Campos no descartó un aumento de los votos nulos o en blanco en los próximos comicios, en medio del creciente distanciamiento ciudadano respecto a sus representantes.
Los peruanos deberán elegir entre 36 candidatos presidenciales el próximo 12 de abril, fecha prevista para la primera vuelta de las elecciones generales en Perú. Entre los aspirantes figuran el exalcalde de Lima Rafael López Aliaga, el líder de Perú Libre, Vladimir Cerrón, y ,Keiko Fujimori, la hija del expresidente Alberto Fujimori.
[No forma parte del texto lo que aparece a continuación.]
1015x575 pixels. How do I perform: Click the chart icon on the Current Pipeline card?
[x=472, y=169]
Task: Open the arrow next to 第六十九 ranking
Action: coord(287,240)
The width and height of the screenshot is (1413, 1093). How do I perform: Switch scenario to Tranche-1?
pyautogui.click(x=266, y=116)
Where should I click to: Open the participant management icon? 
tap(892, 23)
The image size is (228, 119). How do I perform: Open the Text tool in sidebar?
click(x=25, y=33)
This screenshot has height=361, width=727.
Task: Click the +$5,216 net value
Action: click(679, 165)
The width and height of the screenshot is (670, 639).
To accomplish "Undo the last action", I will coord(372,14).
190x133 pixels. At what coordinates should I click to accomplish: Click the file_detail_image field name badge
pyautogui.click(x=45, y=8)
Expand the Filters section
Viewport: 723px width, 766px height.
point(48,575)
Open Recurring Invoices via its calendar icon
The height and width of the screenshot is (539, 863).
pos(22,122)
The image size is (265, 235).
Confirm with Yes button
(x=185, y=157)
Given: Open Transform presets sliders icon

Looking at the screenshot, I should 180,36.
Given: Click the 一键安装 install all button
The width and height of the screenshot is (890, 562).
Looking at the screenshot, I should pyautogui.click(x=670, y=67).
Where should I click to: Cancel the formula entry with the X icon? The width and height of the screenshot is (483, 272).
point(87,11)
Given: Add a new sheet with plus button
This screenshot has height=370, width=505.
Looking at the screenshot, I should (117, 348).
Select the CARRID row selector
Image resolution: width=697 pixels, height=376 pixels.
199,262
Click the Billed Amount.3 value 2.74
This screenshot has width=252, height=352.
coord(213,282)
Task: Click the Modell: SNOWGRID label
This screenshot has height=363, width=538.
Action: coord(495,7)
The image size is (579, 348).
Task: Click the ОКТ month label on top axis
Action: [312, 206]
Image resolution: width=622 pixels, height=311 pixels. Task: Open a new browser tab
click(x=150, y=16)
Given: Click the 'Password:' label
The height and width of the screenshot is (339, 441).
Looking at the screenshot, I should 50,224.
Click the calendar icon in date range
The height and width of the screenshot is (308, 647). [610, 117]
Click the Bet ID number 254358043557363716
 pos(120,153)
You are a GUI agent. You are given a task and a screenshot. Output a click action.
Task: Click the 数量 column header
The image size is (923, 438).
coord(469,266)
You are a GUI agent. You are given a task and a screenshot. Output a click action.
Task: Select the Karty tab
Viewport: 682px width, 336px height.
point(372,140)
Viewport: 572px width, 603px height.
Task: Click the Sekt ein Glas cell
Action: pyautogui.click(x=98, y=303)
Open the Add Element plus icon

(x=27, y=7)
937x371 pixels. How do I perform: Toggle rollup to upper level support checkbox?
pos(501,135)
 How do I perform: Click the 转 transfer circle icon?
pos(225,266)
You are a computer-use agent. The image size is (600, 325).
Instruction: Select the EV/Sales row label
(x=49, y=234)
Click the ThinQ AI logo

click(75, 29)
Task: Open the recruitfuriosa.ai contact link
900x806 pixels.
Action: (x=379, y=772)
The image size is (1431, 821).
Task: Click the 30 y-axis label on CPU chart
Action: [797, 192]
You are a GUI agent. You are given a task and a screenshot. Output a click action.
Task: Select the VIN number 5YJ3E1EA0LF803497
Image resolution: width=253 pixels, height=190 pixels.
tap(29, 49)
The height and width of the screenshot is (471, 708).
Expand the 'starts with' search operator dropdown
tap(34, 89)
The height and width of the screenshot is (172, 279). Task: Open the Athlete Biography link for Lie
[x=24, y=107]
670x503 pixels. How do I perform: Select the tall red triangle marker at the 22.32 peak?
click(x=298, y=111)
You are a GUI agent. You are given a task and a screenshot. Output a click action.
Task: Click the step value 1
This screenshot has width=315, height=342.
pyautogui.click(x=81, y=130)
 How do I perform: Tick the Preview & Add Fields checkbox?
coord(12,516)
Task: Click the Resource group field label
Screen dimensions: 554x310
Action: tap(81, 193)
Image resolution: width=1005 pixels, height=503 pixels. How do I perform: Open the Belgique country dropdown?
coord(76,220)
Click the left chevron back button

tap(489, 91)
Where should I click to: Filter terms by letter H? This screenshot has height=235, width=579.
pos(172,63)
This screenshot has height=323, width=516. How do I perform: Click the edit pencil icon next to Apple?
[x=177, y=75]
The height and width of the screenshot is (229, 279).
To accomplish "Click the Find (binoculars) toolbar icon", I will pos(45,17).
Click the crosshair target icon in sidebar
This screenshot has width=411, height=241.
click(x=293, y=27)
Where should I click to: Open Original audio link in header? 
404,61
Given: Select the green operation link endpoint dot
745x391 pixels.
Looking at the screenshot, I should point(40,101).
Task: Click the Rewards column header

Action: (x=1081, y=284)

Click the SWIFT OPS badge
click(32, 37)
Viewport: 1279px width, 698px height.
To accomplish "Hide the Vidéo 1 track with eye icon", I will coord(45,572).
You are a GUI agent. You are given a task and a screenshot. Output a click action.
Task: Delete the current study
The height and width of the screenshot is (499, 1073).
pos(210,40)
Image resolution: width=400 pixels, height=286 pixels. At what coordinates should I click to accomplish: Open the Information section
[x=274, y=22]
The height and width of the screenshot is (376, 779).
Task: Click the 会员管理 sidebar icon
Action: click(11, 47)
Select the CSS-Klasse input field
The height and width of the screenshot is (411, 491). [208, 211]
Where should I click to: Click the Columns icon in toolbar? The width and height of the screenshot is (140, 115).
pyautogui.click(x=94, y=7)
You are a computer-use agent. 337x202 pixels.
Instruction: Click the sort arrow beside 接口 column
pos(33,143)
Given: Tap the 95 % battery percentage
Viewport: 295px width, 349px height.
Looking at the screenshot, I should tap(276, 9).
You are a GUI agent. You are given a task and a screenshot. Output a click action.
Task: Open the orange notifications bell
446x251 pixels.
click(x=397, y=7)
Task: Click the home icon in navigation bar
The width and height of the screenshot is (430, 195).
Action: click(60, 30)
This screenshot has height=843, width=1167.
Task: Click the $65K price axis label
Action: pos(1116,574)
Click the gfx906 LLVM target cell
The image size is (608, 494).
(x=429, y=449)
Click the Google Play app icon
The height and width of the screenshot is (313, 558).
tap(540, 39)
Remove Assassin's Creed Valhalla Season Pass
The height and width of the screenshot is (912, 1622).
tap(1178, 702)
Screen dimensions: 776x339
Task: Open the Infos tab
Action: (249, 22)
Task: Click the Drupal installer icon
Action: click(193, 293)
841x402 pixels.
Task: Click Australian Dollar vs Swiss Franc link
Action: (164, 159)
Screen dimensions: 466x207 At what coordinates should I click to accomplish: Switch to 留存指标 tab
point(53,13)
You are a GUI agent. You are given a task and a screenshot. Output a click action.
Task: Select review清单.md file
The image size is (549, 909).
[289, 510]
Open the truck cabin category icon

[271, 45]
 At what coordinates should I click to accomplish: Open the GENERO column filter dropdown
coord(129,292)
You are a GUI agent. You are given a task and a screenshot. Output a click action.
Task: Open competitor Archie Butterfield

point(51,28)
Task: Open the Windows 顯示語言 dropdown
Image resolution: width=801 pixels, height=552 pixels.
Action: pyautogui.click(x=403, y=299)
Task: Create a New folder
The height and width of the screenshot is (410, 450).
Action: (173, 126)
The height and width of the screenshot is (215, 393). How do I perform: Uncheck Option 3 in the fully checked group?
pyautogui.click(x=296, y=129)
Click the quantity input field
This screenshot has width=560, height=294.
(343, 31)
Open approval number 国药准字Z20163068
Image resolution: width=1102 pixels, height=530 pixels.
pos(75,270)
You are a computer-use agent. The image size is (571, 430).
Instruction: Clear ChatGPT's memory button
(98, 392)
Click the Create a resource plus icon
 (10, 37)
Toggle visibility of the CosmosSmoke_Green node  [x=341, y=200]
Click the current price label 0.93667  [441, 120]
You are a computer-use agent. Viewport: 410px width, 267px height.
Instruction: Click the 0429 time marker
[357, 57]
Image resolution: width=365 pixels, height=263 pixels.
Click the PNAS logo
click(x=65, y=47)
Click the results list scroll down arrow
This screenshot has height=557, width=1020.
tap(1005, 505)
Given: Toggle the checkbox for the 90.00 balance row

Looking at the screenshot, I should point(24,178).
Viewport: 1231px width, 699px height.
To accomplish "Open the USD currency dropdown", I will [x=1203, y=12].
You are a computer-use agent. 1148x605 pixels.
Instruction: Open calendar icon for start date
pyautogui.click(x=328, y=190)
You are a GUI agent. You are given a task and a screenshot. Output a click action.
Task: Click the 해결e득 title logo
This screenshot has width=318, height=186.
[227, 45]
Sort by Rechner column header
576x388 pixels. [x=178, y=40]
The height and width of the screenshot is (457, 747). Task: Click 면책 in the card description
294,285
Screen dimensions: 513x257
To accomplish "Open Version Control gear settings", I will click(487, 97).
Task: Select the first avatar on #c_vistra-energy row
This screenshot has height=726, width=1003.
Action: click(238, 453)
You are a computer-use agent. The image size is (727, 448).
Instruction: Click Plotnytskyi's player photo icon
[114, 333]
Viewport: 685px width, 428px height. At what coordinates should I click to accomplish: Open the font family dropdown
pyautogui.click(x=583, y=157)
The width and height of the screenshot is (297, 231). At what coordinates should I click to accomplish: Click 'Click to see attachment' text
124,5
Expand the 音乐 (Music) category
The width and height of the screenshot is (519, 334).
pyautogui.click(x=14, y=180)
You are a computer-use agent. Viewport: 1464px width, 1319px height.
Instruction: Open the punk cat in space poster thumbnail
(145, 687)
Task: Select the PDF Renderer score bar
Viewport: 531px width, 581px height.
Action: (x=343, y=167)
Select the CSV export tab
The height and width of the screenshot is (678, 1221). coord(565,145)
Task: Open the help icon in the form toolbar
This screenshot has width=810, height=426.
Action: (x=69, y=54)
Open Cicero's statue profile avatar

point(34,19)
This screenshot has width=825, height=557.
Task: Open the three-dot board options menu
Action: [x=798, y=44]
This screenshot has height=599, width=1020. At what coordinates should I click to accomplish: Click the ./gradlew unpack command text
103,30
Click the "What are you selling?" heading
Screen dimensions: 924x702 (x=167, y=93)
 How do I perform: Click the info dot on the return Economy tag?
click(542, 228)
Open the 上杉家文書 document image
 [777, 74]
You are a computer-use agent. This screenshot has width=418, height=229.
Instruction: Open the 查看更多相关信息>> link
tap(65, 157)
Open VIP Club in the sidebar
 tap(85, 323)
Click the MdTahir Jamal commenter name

La inestabilidad política en el Perú empezó con la renuncia en 2018 del entonces presidente Pedro Pablo Kuzcynski, implicado en la rama peruana del caso Odebrecht. La destitución se dio por el poder que en ese momento tenía el partido de la primogénita de Fujimori, en vísperas de que el Congreso peruano lo destituyera bajo la figura de “vacancia por incapacidad moral”. La renuncia de Kuzcynski puso fin a su gobierno de 20 meses.
Por designio constitucional, el vicepresidente de Kuzcynski Martín Vizcarra asumió las riendas del Ejecutivo para completar el mandato previsto hasta julio de 2021. Sin embargo, la figura de la “vacancia por incapacidad moral” fue determinante para que cayera el 10 de noviembre de 2020. Seguidamente, el entonces presidente del Congreso Manuel Merino asume la presidencia pero renuncia cinco días después tras las dos muertes que se registraron en la represión de las manifestaciones en contra de su asunción.
Merino deja el cargo y el Parlamento escoge al excongresista y académico Francisco Sagasti, quien tenía como misión central pacificar el país andino ante la crisis política. De todos los presidentes interinos, es el único que logró completar su mandato hasta julio de 2021, cuando Pedro Castillo asume la presidencia tras ganar los comicios de este año.
El intento de autogolpe de Castillo en diciembre de 2022 le valió la destitución instantánea horas después de anunciar la disolución del Congreso y su intención de gobernar por decreto. Las tensiones generadas tras su destitución y posterior detención devinieron en varias manifestaciones en apoyo de Castillo que dejaron medio centenar de muertos tras la represión.
La vicepresidenta de Pedro Castillo, Dina Boluarte, reemplazó a Castillo convirtiéndose así en la única mujer presidenta del Perú. No obstante, su popularidad estaba bajo mínimos y finalmente fue removida de su cargo tras un juicio político realizado con la premisa que no estaba en capacidad de ejercer sus funciones. Todo ello, en medio de un contexto en el que el país se ve acechado por una gran crisis de inseguridad que preocupa a los ciudadanos.